Val Segnara
foto: balma dell'Alpe Rosso
La Val Rosin è un vasto e selvaggio solco nella già sconosciuta Val Segnara, lunga vallata laterale della Valle Anzasca. Da fianchi ripidissimi, boscosi, graffiati da un fitto susseguirsi di canali, la Val Rosin ospitava alcuni gruppi di alpeggi oggi abbandonati, ad eccezione del bel nucleo di Corbazolo, ancora mantenuto e raggiunto da un interessante sentiero. Sulla testata della valle, i cui vasti pendii erbosi furono ben favorevoli al carico estivo del bestiame, trovarono collocazione alcune cascine dalla collocazione fortunata per il pascolo esteso e per la presenza di acqua, nonché - valore del tutto accessorio all'epoca - per un'eccezionale colpo d'occhio sulla catena del Monte Rosa.
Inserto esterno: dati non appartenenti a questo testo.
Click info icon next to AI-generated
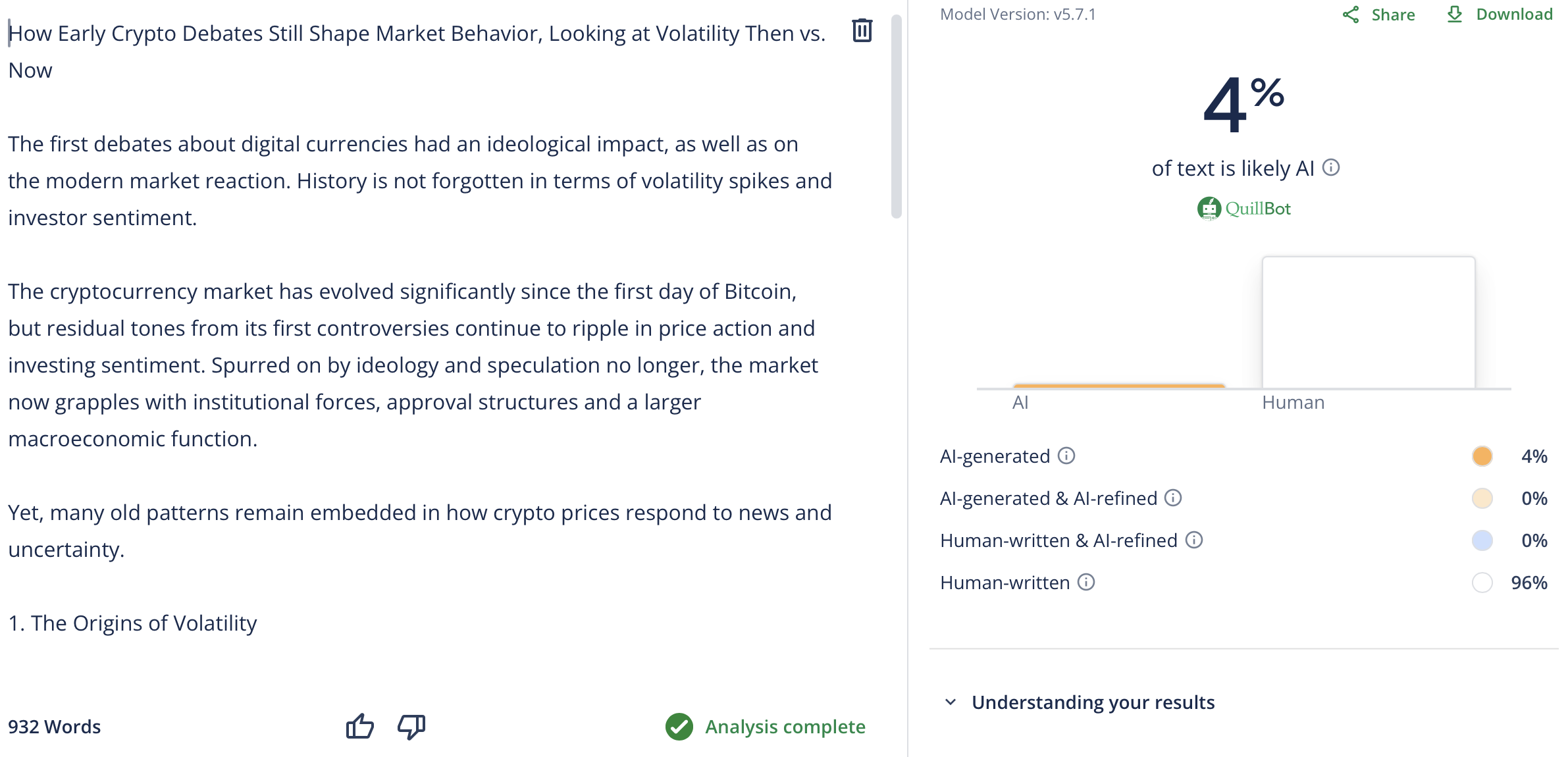This screenshot has width=1568, height=757. pos(1066,456)
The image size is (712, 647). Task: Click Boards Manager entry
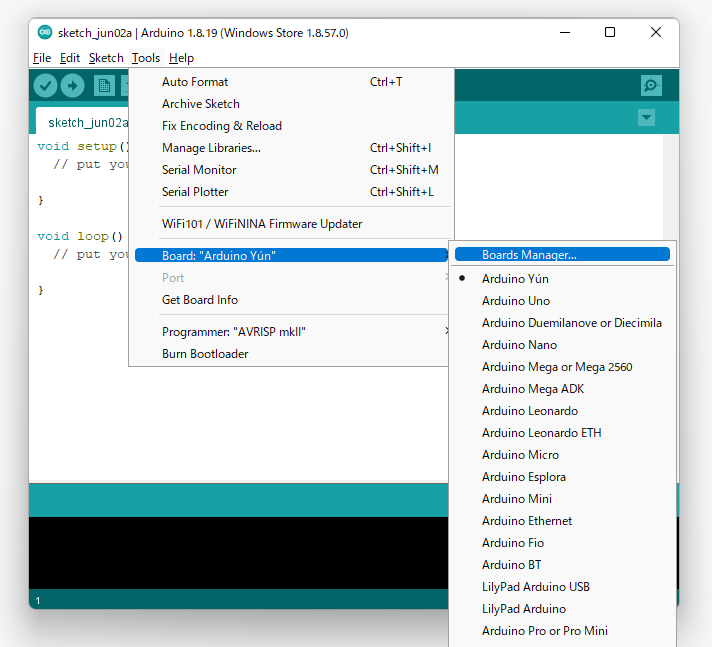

Oggi la via meno complessa per raggiungere la testata della Val Rosin è dal versante ossolano, salendo all'Alpe Prà e aggirando la Cima Strighet. La salita dal basso, ricercando gli antichi collegamenti nella Val Rosin, porta invece ad immergersi in boschi fitti e scoscesi battuti da gruppi di camosci.
Note: i pascoli della testata della Val Rosin vengono nominati Alpe Maffiola sul Catasto Rabbini, mentre le vecchie Igm riportano Alpe Strighet per il grupppo di cascine a 1650m e Alpe Rosso per le baite inferiori con balma.
Corbazolo è ancora frequentato ed il sentiero che lo raggiunge è facilmente percorribile; oltre il sentiero è reperibile (non sempre facilmente) sino all'attraversamento del canale del Rio di Agar: è in questa forra che si affronta il tratto più delicato e pericoloso dovendo percorrere cenge esposte su risalti verticali alti decine di metri; in uscita dal canale il terreno (sempre estremamente esposto) diviene delicato essendo molto ripido e dilavato da valanghe. Proseguendo verso Strighet la traccia ricompare man mano, e senza più difficoltà raggiunge il pianoro con le cascine diroccate. Merita il breve allungo verso la sottostante Alpe Rosso e la sua balma arroccata.
Consigliabile una corda da 15m se se affronta in senso contrario il canale del Rio di Agar.
difficoltà: T5-
dislivello: 1100m
tempo: 4h
quota max: 1650m
Dalla strada forestale della Val Segnara (600m ca) ci si alza per il sentiero segnato che toccando l'Alpe Segnara (942m) con un bel percorso raggiunge la spianata dell'Alpe Corbazolo (1261m - 2h). Si individua una buona traccia che in quota percorre la destra orografica della Val Rosin, e persi alcuni metri di quota per una bella scala a tornanti si supera facilmente un solco torentizio (Val Frassino). Sempre con lungo traverso la traccia, a tratti meno evidente, prosegue verso la testata della valle sino ad una profonda forra (Val di Agar, 1310m ca): per una camminabile ma espostissima cengia si raggiunge l'impluvio, e superatolo ci si inerpica su terreno ripido e privo di traccia (esposto sul risalto sottostante) sino ad una parete con un tetto roccioso; non si passa dal tetto roccioso ma verso sx si supera un piccolo ma scomodo gradino roccioso oltre cui compaiono brandelli del sentiero (muretti e risvolti); ci si alza con attenzione e si abbandona il canale, quindi verso quota 1400m ca si riprende la traversata giungendo ad un successivo canale, anch'esso devastato dalle valanghe ma che si supera senza significative difficoltà, raggiungendo quindi un comodo costone boscoso dove un muretto (1440m ca) indica il vecchio solco del sentiero, che con numerosi risvlti guadagna quota e, verso i 1600m ca, ormai su terreno aperto traversa in piano raggiungendo il pianoro dell'Alpe Strighet (1650m - 3.45h).
Dall'alpe si segue il vecchio sentiero che in quota oltrepassa la testata di un valloncello, e raggiunta la sua sx orografica ci si abbassa aggirandone lo sperone roccioso (a dx ripidamente o a sx per l'antico sentiero) portandosi ai sottostanti ruderi dell'Alpe Rosso (1550m ca - 4h) ed alla caratteristica balma incastonata al di sotto dello sperone.